I have a winmodem in my new Inspiron 5100 laptop.

When I type 

```
lsmod -v
```

 I get the following output...

```
00:1f.6 Modem: Intel Corp. 82801DB AC'97 Modem Controller (rev 02) (prog-if 00 [Generic])

Subsystem: Conexant: Unknown device 5422

Flags: bus master, medium devsel, latency 0, IRQ 10

I/O ports at 1800 [size=256]

I/O ports at 1c00 [size=128]

Capabilities: [50] Power Management version 2
```

So I'm a bit confused about whether I have an Intel modem or Conexant.  I went to http://www.linuxant.com/drivers/  I downloaded and ran their app to list any conexant modems (app found at http://www.linuxant.com/drivers/modemident.html ).  According to the app there are no conexant modems in my computer.

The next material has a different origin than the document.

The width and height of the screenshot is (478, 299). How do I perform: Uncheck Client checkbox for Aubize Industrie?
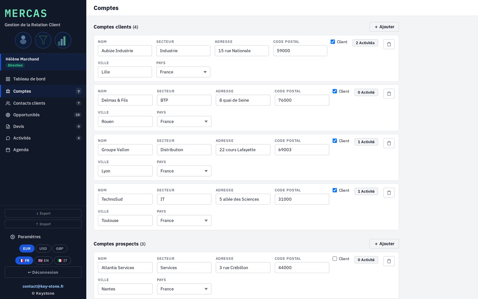point(333,42)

Can someone help me identify my modem and is it possible to get my modem to work?[/b]Last edited by klarnox on Wed Jul 23, 2003 1:03 pm; edited 1 time in total

----------

## NeddySeagoon

klarnox,

Start here http://www.linmodems.org/

Regards,

NeddySeagoon

----------

## klarnox

Thanks, that should get me started.

----------

## ctford0

Its more than likely an HSF modem.  Do emerge hsflinmodem, be warned that you cannot use a premptive kernel.

chris

----------

## klarnox

Okay, I've got it figured out.  It is indeed an HSF modem.  I was confused when the conexant script didn't identify the modem, but I've got it working now.

Thanks for the help.

----------

## David916

Klarnox we meet again, I'm back from vacation and trying to get the modem in my inspiron 5100 to work. I made sure the preemtible kernel option is not enabled, and ppp is compiled into the kernel. I then emerged hsflinmodem and ran hsfconfig. It detected my modem and claimed that all the modules compiled and installed fine, but when I try using /dev/modem with kppp (I made a link from /dev/ttySHSF0 to /dev/modem) it tells me the modem is busy. When I try using wvdialconf to configure it I get a message 

```
Inappropriate ioctl for device
```

Any help would be appreciated,

Thanks again,

----------

## klarnox

I suspect you are probably entering info wrong when you run the hsfconfig.  When the modem is correctly setup /dev/modem will show up on it's own and you won't have to manually create the link.

On my system hsfconfig does not detect the modem and asks several questions for setup.  When prompted for the PCI Vendor ID I entered 8086 which I believe should be the same on your system.  Then for the PCI Device ID I entered 24c6.  Then when asked which INF file to use I select 5 (or /etc/hsf/inf/linux_intel_smartmc.inf).  For everything else I select the default.

That should take care of it.  I believe /dev/modem should show up immediately when the drivers are compiled.

----------

## David916

I tried that and /dev/modem appeared automatically, but it still says "Modem busy' when I try connecting

----------

## klarnox

Hmm, I'm not sure what else to suggest.  You may want to try re-emerging ppp, I don't remember whether I had to do that or not (I had to do that with one of my laptops, but don't remember if it was the 5100).  If that doesn't work I don't really have any more suggestions.

----------

## David916

Thanks for the help, i'll try re-emerging ppp, but this isn't exactly a high-priority thing for me, thanks again,

----------